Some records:
━━━━
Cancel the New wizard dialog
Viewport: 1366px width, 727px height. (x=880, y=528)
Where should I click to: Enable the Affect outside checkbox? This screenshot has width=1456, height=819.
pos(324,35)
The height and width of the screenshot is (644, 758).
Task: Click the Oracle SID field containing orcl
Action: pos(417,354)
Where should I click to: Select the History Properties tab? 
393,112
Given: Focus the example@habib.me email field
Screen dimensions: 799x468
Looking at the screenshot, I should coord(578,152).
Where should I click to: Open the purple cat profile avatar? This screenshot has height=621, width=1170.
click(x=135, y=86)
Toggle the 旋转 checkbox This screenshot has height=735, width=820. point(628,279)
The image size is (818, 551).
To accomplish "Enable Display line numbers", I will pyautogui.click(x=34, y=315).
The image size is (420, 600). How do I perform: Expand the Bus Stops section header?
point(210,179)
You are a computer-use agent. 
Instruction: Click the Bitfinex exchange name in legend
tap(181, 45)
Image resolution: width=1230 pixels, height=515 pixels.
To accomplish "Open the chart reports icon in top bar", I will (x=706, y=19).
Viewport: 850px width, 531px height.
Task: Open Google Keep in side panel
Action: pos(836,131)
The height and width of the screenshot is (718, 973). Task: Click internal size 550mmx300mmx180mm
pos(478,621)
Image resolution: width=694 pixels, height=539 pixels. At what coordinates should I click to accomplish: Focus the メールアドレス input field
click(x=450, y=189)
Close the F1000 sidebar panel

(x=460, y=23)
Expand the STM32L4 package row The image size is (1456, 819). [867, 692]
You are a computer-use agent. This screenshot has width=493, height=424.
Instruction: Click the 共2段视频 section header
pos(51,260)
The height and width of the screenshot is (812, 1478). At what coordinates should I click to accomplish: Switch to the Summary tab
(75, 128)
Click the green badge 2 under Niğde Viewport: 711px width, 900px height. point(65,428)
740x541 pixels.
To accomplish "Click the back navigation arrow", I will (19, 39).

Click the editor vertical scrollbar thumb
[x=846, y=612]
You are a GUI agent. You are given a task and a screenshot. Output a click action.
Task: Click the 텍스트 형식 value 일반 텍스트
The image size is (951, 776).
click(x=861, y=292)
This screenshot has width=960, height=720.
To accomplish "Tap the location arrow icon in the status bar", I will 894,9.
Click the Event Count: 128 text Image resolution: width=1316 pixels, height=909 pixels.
━━━━
# [EXERCISE BRIEF]
Rewrite the records with every instance of "Where should I click to" changed to "Where do I click to", leaving all other text unchanged.

# [WRITTEN REPLY]
Cancel the New wizard dialog
Viewport: 1366px width, 727px height. (x=880, y=528)
Where do I click to: Enable the Affect outside checkbox? This screenshot has width=1456, height=819.
pos(324,35)
The height and width of the screenshot is (644, 758).
Task: Click the Oracle SID field containing orcl
Action: pos(417,354)
Where do I click to: Select the History Properties tab? 
393,112
Given: Focus the example@habib.me email field
Screen dimensions: 799x468
Looking at the screenshot, I should coord(578,152).
Where do I click to: Open the purple cat profile avatar? This screenshot has height=621, width=1170.
click(x=135, y=86)
Toggle the 旋转 checkbox This screenshot has height=735, width=820. point(628,279)
The image size is (818, 551).
To accomplish "Enable Display line numbers", I will pyautogui.click(x=34, y=315).
The image size is (420, 600). How do I perform: Expand the Bus Stops section header?
point(210,179)
You are a computer-use agent. 
Instruction: Click the Bitfinex exchange name in legend
tap(181, 45)
Image resolution: width=1230 pixels, height=515 pixels.
To accomplish "Open the chart reports icon in top bar", I will (x=706, y=19).
Viewport: 850px width, 531px height.
Task: Open Google Keep in side panel
Action: pos(836,131)
The height and width of the screenshot is (718, 973). Task: Click internal size 550mmx300mmx180mm
pos(478,621)
Image resolution: width=694 pixels, height=539 pixels. At what coordinates should I click to accomplish: Focus the メールアドレス input field
click(x=450, y=189)
Close the F1000 sidebar panel

(x=460, y=23)
Expand the STM32L4 package row The image size is (1456, 819). [867, 692]
You are a computer-use agent. This screenshot has width=493, height=424.
Instruction: Click the 共2段视频 section header
pos(51,260)
The height and width of the screenshot is (812, 1478). At what coordinates should I click to accomplish: Switch to the Summary tab
(75, 128)
Click the green badge 2 under Niğde Viewport: 711px width, 900px height. point(65,428)
740x541 pixels.
To accomplish "Click the back navigation arrow", I will (19, 39).

Click the editor vertical scrollbar thumb
[x=846, y=612]
You are a GUI agent. You are given a task and a screenshot. Output a click action.
Task: Click the 텍스트 형식 value 일반 텍스트
The image size is (951, 776).
click(x=861, y=292)
This screenshot has width=960, height=720.
To accomplish "Tap the location arrow icon in the status bar", I will 894,9.
Click the Event Count: 128 text Image resolution: width=1316 pixels, height=909 pixels.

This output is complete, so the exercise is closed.